(Input data begins)

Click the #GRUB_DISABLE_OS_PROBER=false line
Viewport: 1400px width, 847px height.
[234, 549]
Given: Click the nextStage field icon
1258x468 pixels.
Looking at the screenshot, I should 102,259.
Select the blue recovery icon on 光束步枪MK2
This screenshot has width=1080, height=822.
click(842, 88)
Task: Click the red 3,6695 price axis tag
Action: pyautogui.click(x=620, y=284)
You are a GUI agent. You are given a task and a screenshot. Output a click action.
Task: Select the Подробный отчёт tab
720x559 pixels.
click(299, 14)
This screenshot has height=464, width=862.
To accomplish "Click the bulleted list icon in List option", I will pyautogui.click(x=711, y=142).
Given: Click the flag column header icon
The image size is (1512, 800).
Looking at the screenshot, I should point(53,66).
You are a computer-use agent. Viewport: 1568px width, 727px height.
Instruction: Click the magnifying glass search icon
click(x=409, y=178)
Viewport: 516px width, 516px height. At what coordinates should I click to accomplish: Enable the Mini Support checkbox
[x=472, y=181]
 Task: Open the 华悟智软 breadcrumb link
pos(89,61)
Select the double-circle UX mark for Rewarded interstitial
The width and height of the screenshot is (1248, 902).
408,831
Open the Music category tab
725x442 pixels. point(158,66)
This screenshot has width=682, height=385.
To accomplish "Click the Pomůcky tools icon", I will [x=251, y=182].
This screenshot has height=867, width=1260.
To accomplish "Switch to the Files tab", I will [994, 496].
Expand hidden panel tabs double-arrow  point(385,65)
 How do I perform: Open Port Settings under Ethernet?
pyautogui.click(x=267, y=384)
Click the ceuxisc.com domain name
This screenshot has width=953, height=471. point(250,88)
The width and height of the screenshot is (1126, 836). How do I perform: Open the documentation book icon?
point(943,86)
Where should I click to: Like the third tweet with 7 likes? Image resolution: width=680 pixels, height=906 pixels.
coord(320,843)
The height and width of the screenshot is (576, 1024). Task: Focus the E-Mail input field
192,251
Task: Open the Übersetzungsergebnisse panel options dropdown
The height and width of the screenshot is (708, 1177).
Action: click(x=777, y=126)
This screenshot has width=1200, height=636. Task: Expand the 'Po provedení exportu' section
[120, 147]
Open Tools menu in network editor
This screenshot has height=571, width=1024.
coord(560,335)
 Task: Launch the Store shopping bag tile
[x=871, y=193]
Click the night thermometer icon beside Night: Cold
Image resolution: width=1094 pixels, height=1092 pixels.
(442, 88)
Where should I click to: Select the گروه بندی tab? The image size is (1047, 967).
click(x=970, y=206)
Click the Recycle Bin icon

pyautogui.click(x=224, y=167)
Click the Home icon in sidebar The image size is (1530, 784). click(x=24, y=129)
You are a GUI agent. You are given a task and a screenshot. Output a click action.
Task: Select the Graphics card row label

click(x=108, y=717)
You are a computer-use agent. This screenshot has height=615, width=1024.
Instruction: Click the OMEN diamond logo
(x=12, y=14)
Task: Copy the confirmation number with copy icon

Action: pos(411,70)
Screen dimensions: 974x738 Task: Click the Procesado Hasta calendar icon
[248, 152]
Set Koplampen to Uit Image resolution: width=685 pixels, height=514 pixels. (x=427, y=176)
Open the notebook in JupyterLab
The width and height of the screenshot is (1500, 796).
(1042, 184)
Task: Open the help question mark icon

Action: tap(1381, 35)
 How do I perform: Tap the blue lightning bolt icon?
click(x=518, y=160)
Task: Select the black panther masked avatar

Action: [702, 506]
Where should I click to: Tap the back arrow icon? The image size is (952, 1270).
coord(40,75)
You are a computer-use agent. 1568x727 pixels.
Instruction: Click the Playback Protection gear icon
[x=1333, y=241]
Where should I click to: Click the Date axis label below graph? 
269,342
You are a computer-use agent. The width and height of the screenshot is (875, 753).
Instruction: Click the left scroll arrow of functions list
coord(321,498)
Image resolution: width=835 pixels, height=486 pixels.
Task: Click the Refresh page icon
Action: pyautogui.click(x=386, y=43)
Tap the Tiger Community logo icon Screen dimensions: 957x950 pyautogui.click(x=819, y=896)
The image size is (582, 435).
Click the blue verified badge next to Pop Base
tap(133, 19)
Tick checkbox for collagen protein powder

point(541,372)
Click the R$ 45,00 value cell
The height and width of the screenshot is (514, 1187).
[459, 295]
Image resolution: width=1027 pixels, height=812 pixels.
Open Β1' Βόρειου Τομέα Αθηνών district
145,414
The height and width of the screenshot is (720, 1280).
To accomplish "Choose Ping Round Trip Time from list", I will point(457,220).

(Input data ends)

> [Requirement]: Scan the entries above for the line containing "Open the notebook in JupyterLab", and copy it and all lines after it exactly, down to and including the line containing "You are a computer-use agent. 1568x727".

> [Solution below]:
Open the notebook in JupyterLab
The width and height of the screenshot is (1500, 796).
(1042, 184)
Task: Open the help question mark icon

Action: tap(1381, 35)
 How do I perform: Tap the blue lightning bolt icon?
click(x=518, y=160)
Task: Select the black panther masked avatar

Action: [702, 506]
Where should I click to: Tap the back arrow icon? The image size is (952, 1270).
coord(40,75)
You are a computer-use agent. 1568x727 pixels.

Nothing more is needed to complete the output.